Here’s another riff on comfort food of the past.  For many mothers of the 1950s, -60s, and -70s, porcupine meatballs or just porcupines were a standby and family favorite. The recipe was included in The Joy of Cooking at least as early as 1943 and as late as 1974, but it had disappeared by 1997. I haven’t been able to find a recipe in contemporary cook books, but there are still several versions on the internet.

My first experience with porcupines came during my graduate school days. I lived with the family of one of my best grade school friends who had moved to Houston. The mother was a very good cook, but her meals were very much of the era. She knew dozens of ways to fix ground beef, and there was nothing that couldn’t be improved with a can of tomato or cream of mushroom soup.
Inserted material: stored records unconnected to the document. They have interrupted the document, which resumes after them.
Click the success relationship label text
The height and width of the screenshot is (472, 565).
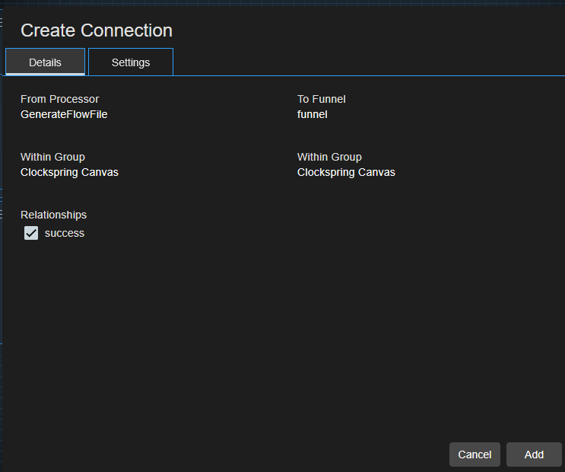coord(65,233)
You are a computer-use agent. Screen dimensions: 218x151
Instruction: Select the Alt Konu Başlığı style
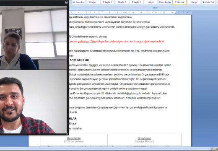pyautogui.click(x=78, y=2)
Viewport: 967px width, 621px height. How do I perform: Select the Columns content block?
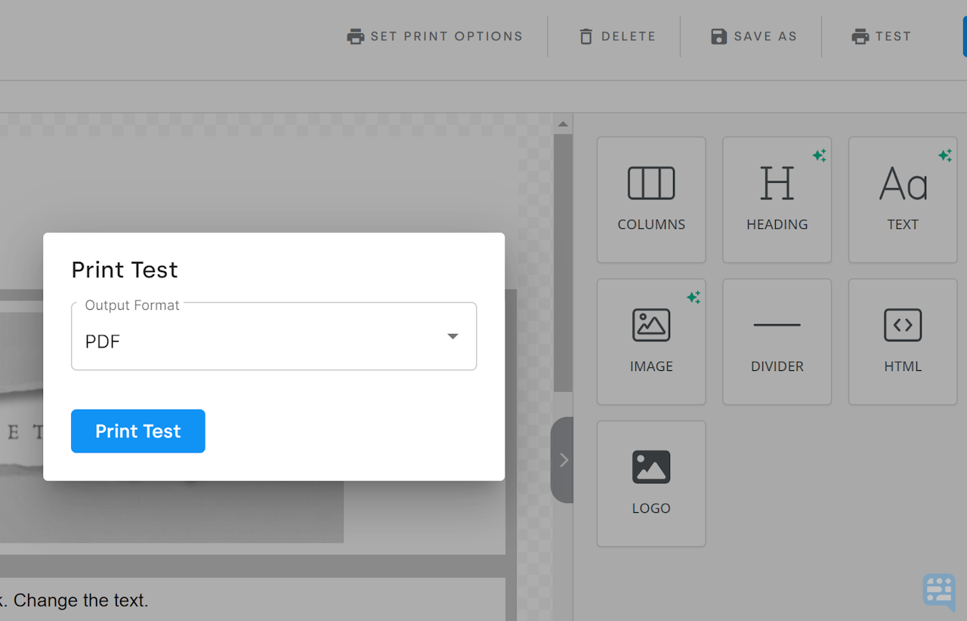point(651,199)
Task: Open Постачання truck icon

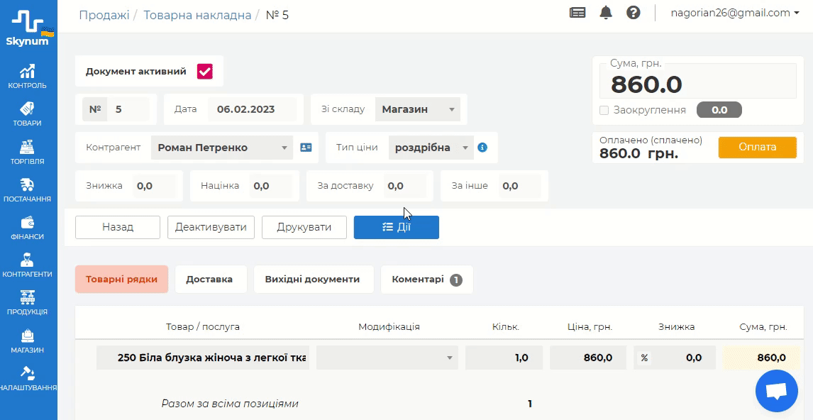Action: point(28,190)
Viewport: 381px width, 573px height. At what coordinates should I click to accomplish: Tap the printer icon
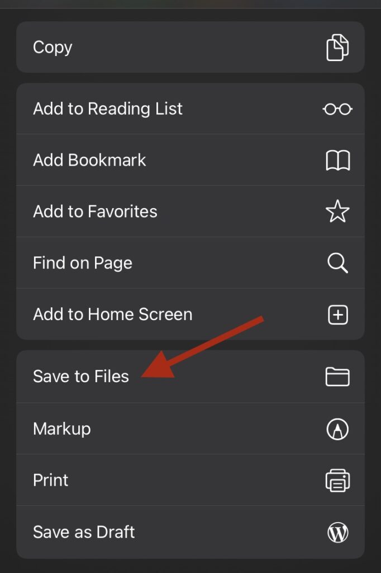point(337,480)
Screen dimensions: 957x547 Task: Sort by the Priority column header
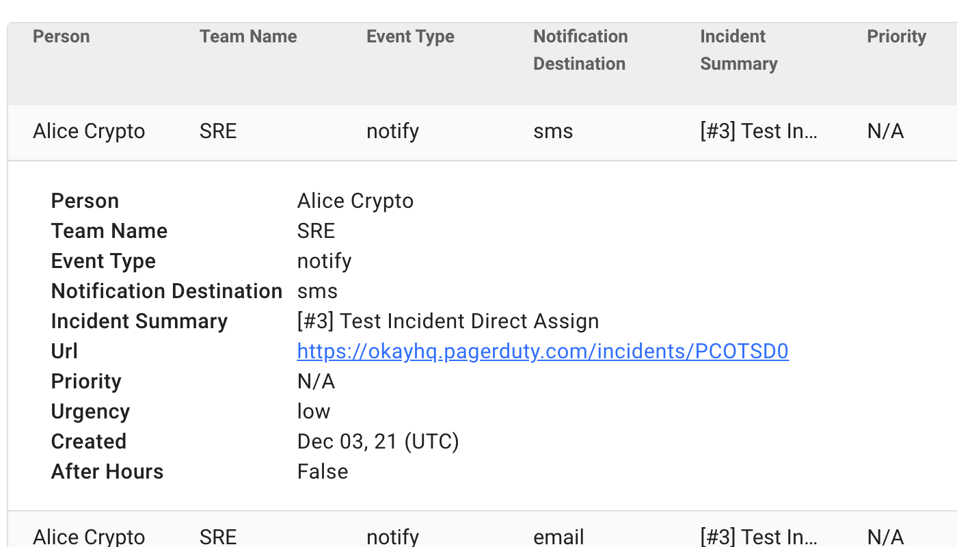[896, 37]
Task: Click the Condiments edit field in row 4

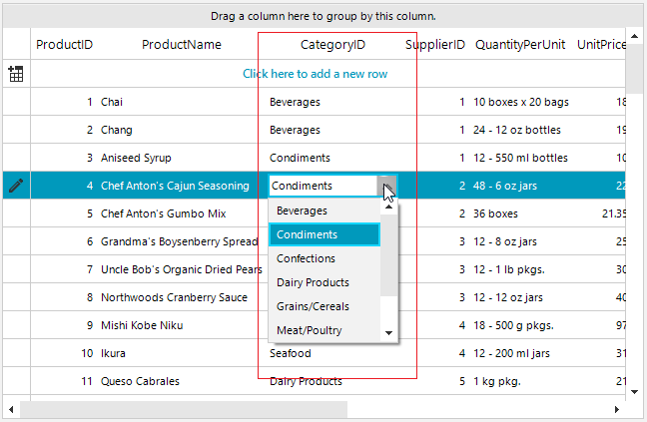Action: point(322,186)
Porcupine meatballs were one of her specialties. Whenever she made them, cheers would go up from the younger children in the family as well as me. The version in the Joy of Cooking called for a can of condensed tomato soup. Her version was more refined, using a can of tomato sauce with seasonings. Both recipes, however, called for rolling the meatballs in rice before cooking them. Internet recipes combine raw rice in the meatball. The recipe that follows uses Mrs. M.’s method.

I have also made two significant changes: first, I have made what are basically hamburgers instead of meatballs (much easier) and second, instead of some kind of tomato sauce, I have used a brown sauce with mushrooms. In part, this is because lately we have been eating lots of Italian dishes with tomato sauces, and I’m getting a little tired of tomato sauce of any sort on any thing.
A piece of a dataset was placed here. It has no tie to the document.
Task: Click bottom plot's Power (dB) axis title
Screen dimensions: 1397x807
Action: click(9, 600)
Sorry, the images are not my best. I confess that the finished dish does not look like much, but I promise that it tastes good – almost as good as at Mrs. M’s table.
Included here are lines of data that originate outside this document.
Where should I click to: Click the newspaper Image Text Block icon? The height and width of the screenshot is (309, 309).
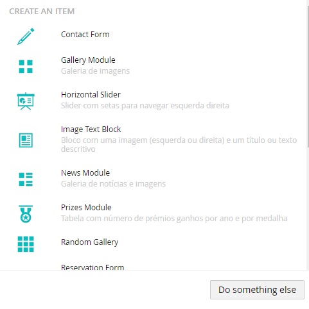26,140
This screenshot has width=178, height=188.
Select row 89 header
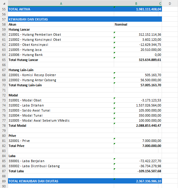click(x=4, y=181)
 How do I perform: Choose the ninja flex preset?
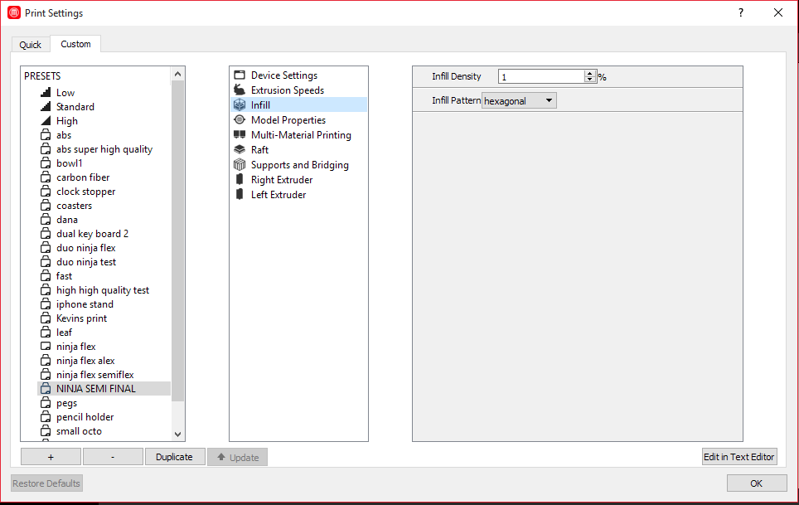point(75,347)
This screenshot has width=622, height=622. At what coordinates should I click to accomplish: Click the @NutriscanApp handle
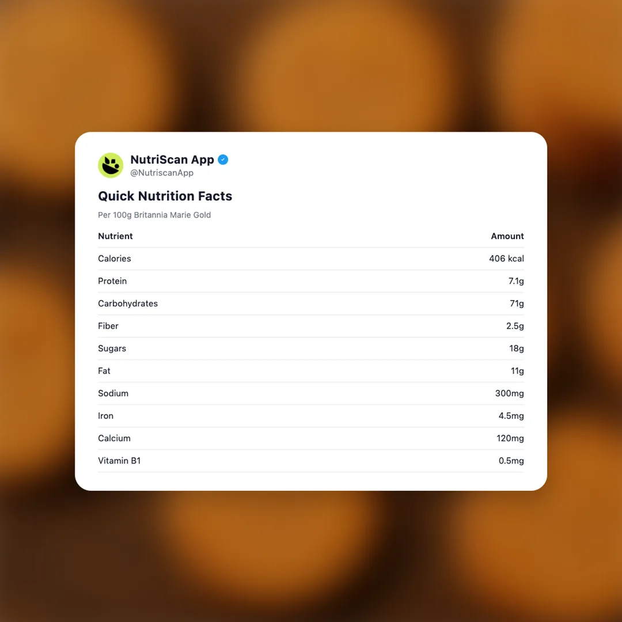pos(162,173)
Porcupines in Mushroom Gravy


  • 4 tablespoons butter
  • 4 tablespoons flour
  • 4 cups beef stock
  • 1 tablespoon tomato paste
  • 4 medium white mushrooms, sliced
  • 1 pound ground beef
  • ½ small onion, diced finely
  • 1 egg
  • ½ cup bread crumbs
  • ½ teaspoon garlic powder
  • dash ground bay leaf
  • ¼ teaspoon ground thyme
  • ½ cup long grain rice
  • 3 tablespoons vegetable oil
  • salt and pepper to taste


  1. Melt the butter in a medium saucepan over medium heat. Stir in the flour until well combined. Cook until the mixture is bubbling, about 5 minutes. Do not allow to color. Whisk in the beef stock, stirring vigorously to break up any lumps. Bring to a boil, then reduce the heat and simmer until the mixture is thickened. Stir in the tomato paste and mushrooms. Cook for another 5 minutes. Then reduce the heat to the lowest setting to keep the sauce warm until you are ready to add it to the porcupines.
  2. In a large bowl, combine the ground beef, onion, egg, bread crumbs, garlic powder, bay, and thyme. Use your well-washed hands and mix gently until well combined.
  3. Divide the mixture into 4 equal-sized pieces. Shape each into a patty about 5 inches across and ¾ inch thick.
  4. Place the raw rice in a bowl large enough to accommodate the patties. Individually, place the patties in the rice, pressing down with your hand to make sure the rice sticks to the surface and turning until the patty is completely and evenly coated with rice. Repeat the process with all four patties
  5. Heat the vegetable oil in a heavy bottomed cooking pot with lid. Add the rice-covered patties and allow them to brown lightly, turning once. Stir in the warm mushroom sauce slowly to avoid any flare-up. Bring to the boil and then reduce to a simmer. Cover and cook for 30 – 40 minutes until the rice is done. Check from time to time during the cooking.
  6. Serve one or two patties to each diner with a good helping of the sauce.


Filed under Food, Photography, Recipes


  1. I have never had these, wow yumm

  2. I’ve never had porcupine meatballs. I bet my kids would get a kick out of it! Thanks for posting!

  3. What a great mix-up on the standard retro porcupine meatball!

  4. I hadn’t thought about porcupine meatballs in years. My mother made them but she must have made hers with something other than mushroom soup because we never had it in the house. She probably just made a brown gravy. Your version sounds like one I would enjoy.

  5. Carol

    This is my husband’s favorite dinner from childhood.